After starting 24th, leading two prior times and winning Stage 2, they shut the door after passing Kevin Harvick with 20 laps remaining to punch their ticket to Round 2. Truex, Jr. led three times for 32 laps earning his fifth win this season and second ever at LVMS.
“I can’t say enough out this team and Cole Pearn (crew chief) for what we did today,” Truex said in Victory Lane. “We got loose their and gave ups some spots near the end. I told Cole to tighten up and I’ll take it from there.
“It paid off and here we are with the win. This is a great way to start the Playoffs and get us to Round 2 after just the first race. This is awesome, this Joe Gibbs Racing team works had for these wins and we did just that here in Vegas.”
The race had some great action on restarts with three and four-wide racing for positions. When the final checkered flag waved, Harvick was second with Brad Keselowski, Chase Elliott and Ryan Blaney following to round out the top five. The entire top-10 finishers made up of Playoff contenders.
When the initial green flag waved over Las Vegas Motor Speedway on Sunday, it was led by Stewart Hass Racing in the top four qualifying positions.
Clint Bowyer and his No. 14 Ford team perked up people’s ears by winning his first Pole Award in 12 years on Saturday. Starting outside of him was teammate Daniel Suarez with fellow SHR teammates Kevin Harvick and Kurt Busch in the next row.
This was the first, of 10, Playoff races that will decide the Monster Energy NASCAR Cup Series champion in November. And, the action started right off with three and four-wide racing in the first few laps.
Joey Logano won Stage 1 and proceeded to lead the field for a large portion of Stage 2. The biggest mover during this segment was Martin Truex, Jr in the No. 19 Joe Gibbs Racing Toyota moving from the top-15, to top-10 then into top-five running positions. This was done despite two pit stops that cost him valued positions.
The series heads to Richmond International Raceway next weekend.
Reddick Rolls Dice… Wins
Tyler Reddick and the No. 2 Richard Childress Racing Chevrolet team won their fifth race of the season and the Regular Season Championship for the NASCAR Xfinity Series.
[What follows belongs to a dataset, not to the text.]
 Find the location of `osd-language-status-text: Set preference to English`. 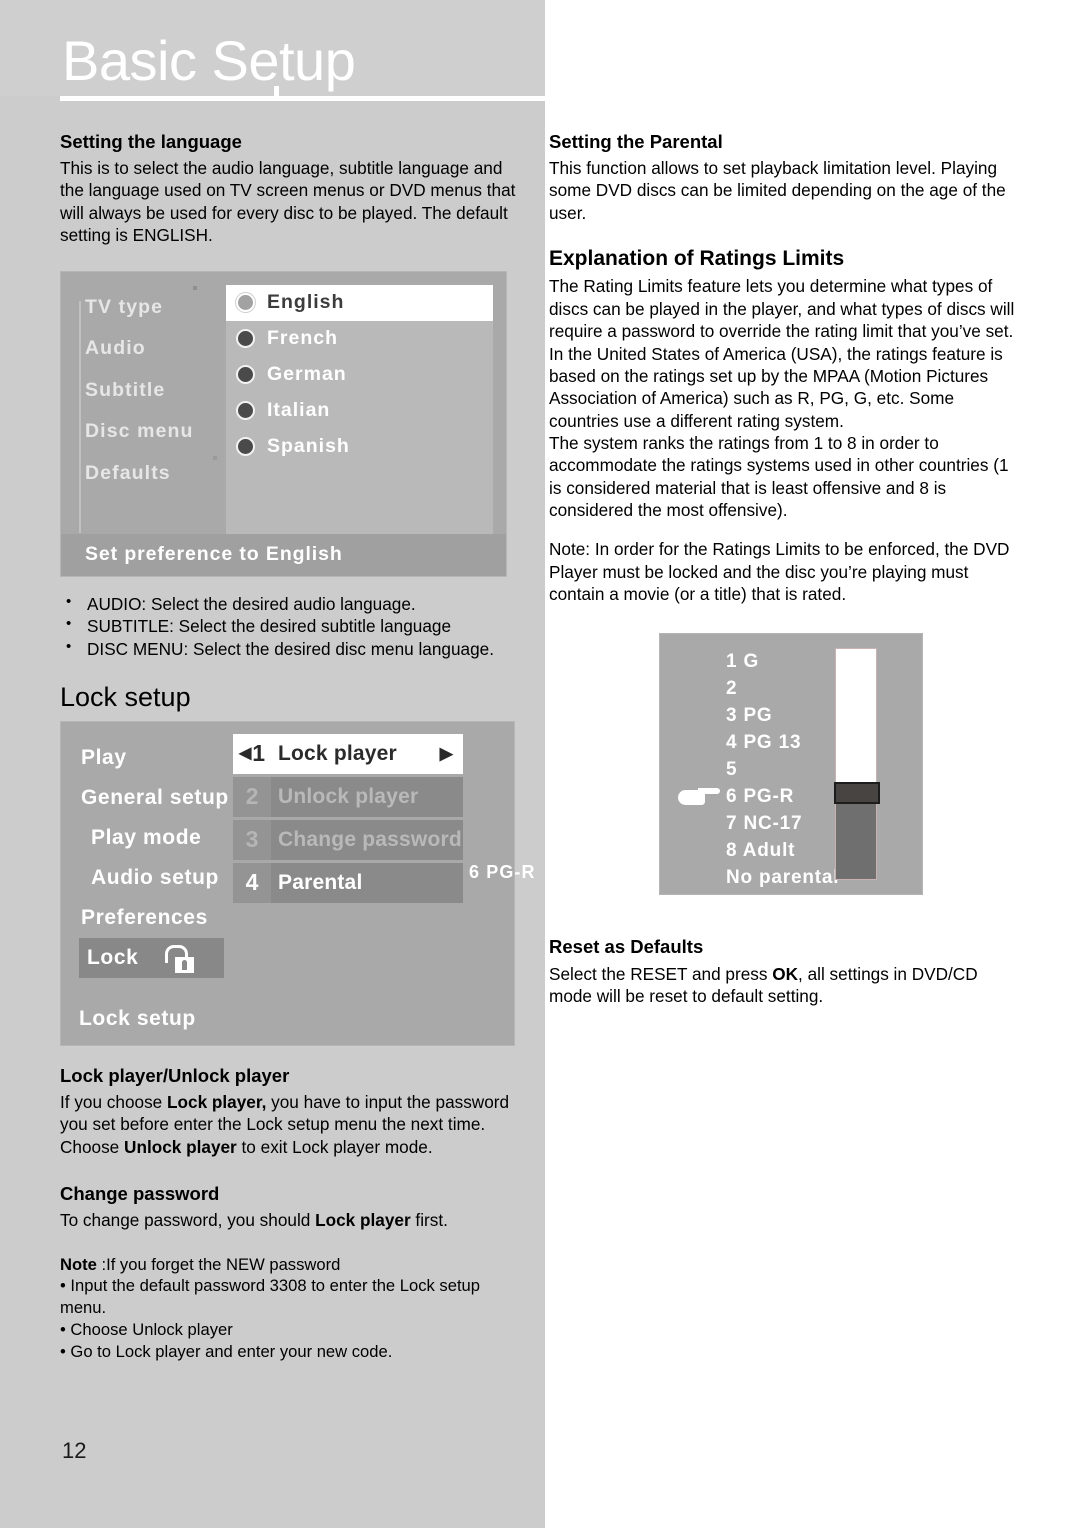

osd-language-status-text: Set preference to English is located at coordinates (214, 554).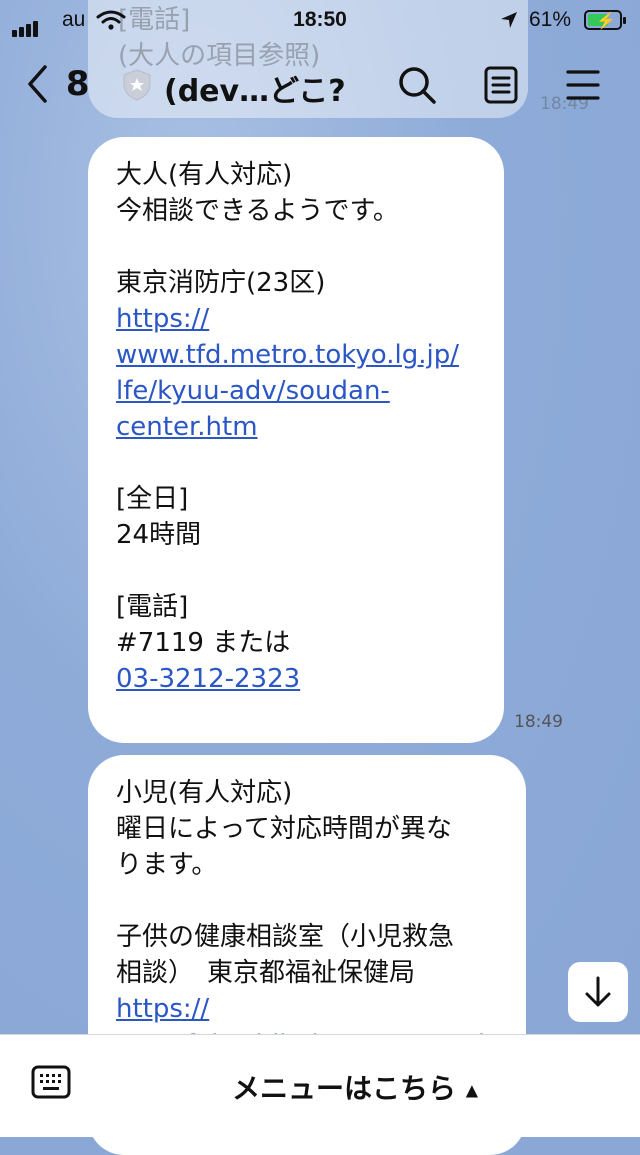 Image resolution: width=640 pixels, height=1155 pixels. I want to click on charging-bolt-icon: ⚡, so click(606, 22).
However, they admittedly didn’t have the best car. So, how did they win? They do what most people do in Las Vegas, they gambled hoping it paid off. They did it on a pit stop in hopes their fuel would last.
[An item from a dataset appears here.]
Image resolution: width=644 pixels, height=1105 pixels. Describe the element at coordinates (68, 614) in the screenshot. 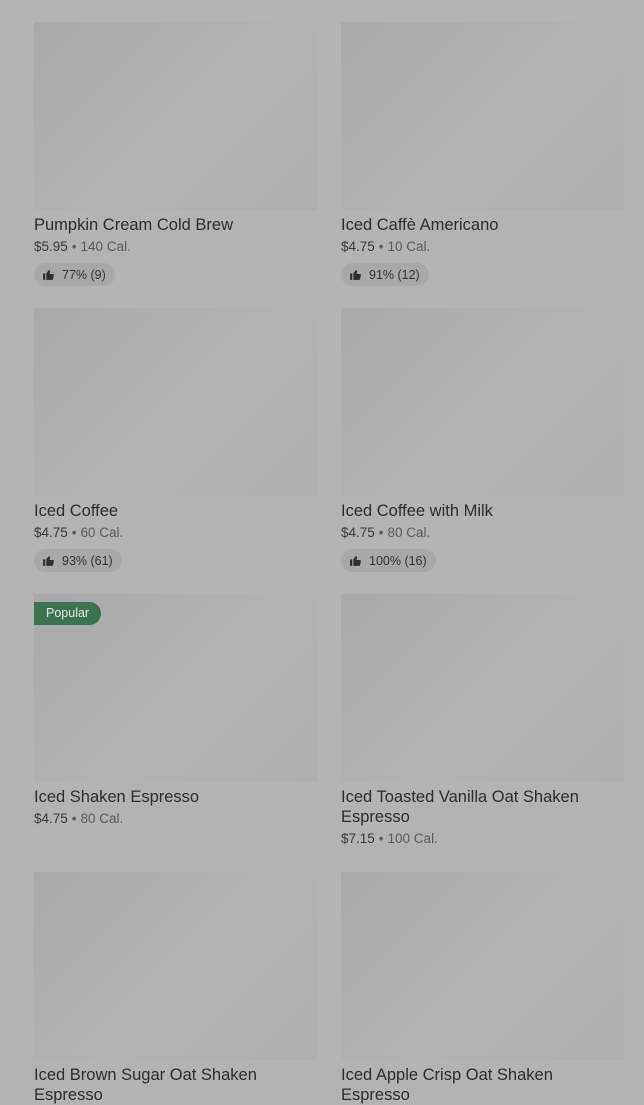

I see `popular-badge: Popular` at that location.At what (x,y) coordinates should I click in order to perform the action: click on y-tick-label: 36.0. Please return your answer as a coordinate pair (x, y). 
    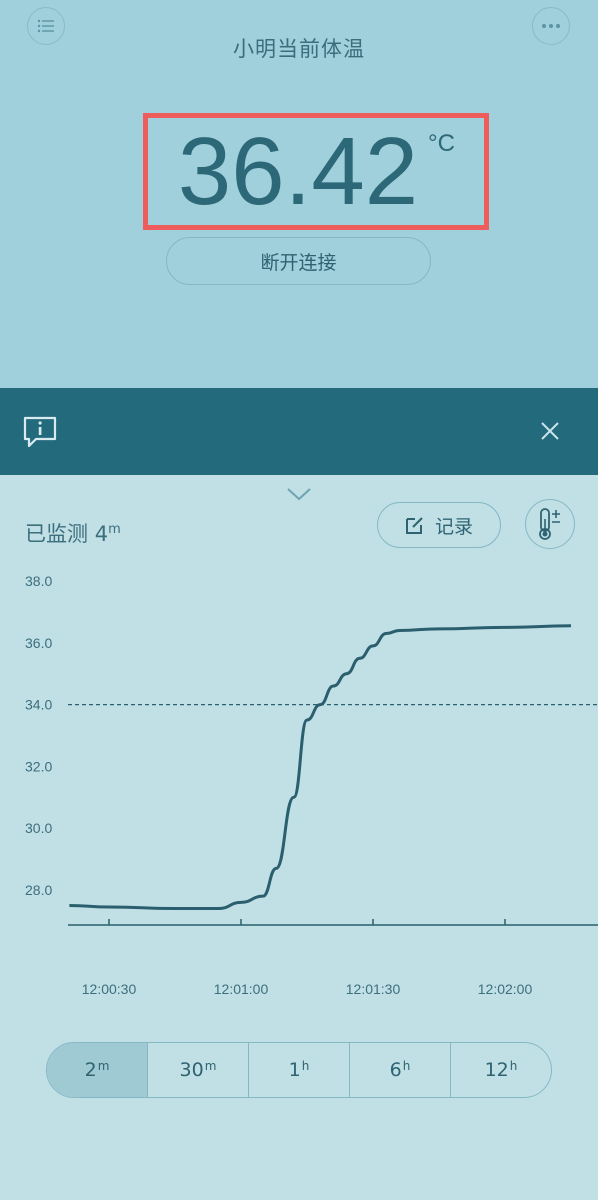
    Looking at the image, I should click on (38, 643).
It did, much to the dismay of six-time NXS winner Christopher Bell. He led a race-high 154 laps and was chasing down Reddick as the laps clicked off. Reddick did what he had to do to stay ahead of Bell who, at one time, had a 20-second lead over him.
Following Reddick and Bell was Brandon Jones, Cole Custer and last year’s winner here, Justin Allgaier. This race locked in the Playoff field for this series with Bell starting out as the points leader.
Next up for them is Richmond International Raceway next weekend.
Hill has the Thrill for Trucks
On Friday evening, the NASCAR Gander Outdoor Truck Series took to the track to see who would move on to the next round for their playoffs.
When the checkered flag waved, it wasn’t Ross Chastain who led a race-high 88 of 134 laps, in Victory Lane. It was Austin Hill in the No. 16 Toyota picking up his third win of the year.
This punched his ticket to the Second Round of the Truck Playoffs. Behind Hill and Chastain were Christian Eckes, Sheldon Creed and Todd Gilliland.
Stewart Friesen turned lemons into lemonade after dropping a cylinder early in the race. He nursed his No. 52 Chevrolet Truck to a 19th place finish, two laps down, which was good enough to move him on to Round 2.
Their next race is Oct 12 at Talladega Superspeedway.